Let's look at it from the other side. Advertisers are thrilled with pandora and Spotify because they provide rich engaging content at an affordable price. And new streaming services are arising, Amazon etc. Pandora typically shows seven display ads per listener hour and runs 2.5 audio ads (of 15- or 30 seconds) per hour. Users might also see a video ad. Visual ads, on a CPM (cost per thousand impressions)basis, sell for $5-$7; audio ads, $8-$12; and video ads, $15-$25. Spotify I couldn't find the exact math, they charge about 10-30 dollars per thousand impressions and take in about 150,000 dollars an hour in ad revenue total.

So to be fair, let's look at a typical hour on pandora as $.08 per listener, pretty generous. (Thats a median amount for each ad area divided by a thousand (CPM) added together) That means that for every dollar you make as a musician Pandora makes 47.05 dollars, not that bad.

What is Pandora really? Its a website, that took a lot of work by programmers and marketers, it's a rainbow really, that occupies 5 floors of a skyscraper. A beautiful idea, about liberating music and a free wonderful listening experience for consumers combined with low cost advertising. I mean it does not get any better than that. And Spotify, those Swedes are fing geniuses.

The fact is the product that they are selling to consumers is your music. Your music makes up the backbone of an entire multibillion dollar streaming industry that you humbly pay someone to allow you to be part of.

What I'm getting at here is that musicians have a low self valuation. Much lower than is reasonable. Not that we should become dicks and make popular music any meaner than it already is, I'm not advocating that. But the idea that some of these services are offering us a handout, or 'giving' musicians something is not true. What's actually happening is that musicians are giving them something, and they, are selling it again for billions of dollars.

We've actually collectively fallen under an advertising spell, where we really love these corporations, and strangely, feel sorry for them and want to help them. If you watch the news about Spotify and Pandora for instance, say around the CPB case, these streaming companies complain that they don't have enough money, that they are not actually doing that well.
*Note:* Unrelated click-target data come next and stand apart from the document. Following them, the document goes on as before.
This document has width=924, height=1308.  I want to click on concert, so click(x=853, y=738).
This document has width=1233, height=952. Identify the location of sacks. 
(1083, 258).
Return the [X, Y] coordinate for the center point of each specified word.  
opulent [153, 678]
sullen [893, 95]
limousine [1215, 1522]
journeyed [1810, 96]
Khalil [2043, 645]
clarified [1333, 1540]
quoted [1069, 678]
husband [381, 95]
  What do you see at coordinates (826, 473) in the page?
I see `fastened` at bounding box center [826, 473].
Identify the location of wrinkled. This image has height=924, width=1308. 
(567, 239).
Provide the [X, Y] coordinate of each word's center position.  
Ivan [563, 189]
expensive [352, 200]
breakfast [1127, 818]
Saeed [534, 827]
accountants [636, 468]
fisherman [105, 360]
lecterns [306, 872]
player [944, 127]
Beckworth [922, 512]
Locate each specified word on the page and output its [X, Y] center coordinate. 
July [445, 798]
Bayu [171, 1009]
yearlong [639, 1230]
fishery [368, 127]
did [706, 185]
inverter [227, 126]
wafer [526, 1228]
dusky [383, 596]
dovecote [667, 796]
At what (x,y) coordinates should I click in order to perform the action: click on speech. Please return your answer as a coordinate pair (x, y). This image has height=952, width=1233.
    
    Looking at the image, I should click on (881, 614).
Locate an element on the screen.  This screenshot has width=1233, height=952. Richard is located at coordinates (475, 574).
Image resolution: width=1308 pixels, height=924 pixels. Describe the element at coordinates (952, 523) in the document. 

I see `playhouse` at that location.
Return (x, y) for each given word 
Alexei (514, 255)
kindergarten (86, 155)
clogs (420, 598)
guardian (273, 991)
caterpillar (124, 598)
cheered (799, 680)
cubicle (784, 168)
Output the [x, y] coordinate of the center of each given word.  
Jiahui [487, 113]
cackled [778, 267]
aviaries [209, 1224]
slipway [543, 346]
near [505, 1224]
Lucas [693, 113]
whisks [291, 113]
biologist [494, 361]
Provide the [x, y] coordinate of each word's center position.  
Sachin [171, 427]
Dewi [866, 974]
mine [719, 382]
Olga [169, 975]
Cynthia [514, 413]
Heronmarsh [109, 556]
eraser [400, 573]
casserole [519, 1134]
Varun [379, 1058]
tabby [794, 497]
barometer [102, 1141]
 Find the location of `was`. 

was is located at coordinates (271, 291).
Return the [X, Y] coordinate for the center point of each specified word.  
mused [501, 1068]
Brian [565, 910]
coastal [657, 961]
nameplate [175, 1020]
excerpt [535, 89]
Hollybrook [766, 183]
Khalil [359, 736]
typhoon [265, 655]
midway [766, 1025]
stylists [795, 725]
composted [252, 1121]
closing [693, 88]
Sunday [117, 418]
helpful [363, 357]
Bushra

They make musicians out to be selfish and greedy for wanting to make money themselves, because they don't manage their money well and don't want to offend the advertisers by charging more. They have the money to project their brand to consumers as a free awesome service, to musicians as great way to gain exposure, and to investors as a successful profitable corporation. I assure you their money problems are their fault. Their business model is based on music being worth nothing, and really that they should be paid to take it away. So when you're listening to them complain about not having that much money and not being able to pay, and you're starting to feel guilty, just stop.

One way to change the services outside of yelling about it is if their catalog was diminished significantly enough and people just began to go elsewhere, because they would. If enough musicians pulled their catalog's Spotify and Pandora wouldn't have anything to sell, and they would have to reconsider their payment practices or their services would go away. On a sidenote pirating is actually getting harder and harder because the internet is getting more and more regulated. So if the industry reverted to the sale of mp3s or wavs, this time that might work, not that it should revert, I don't know.

That's all I have to say, thank you.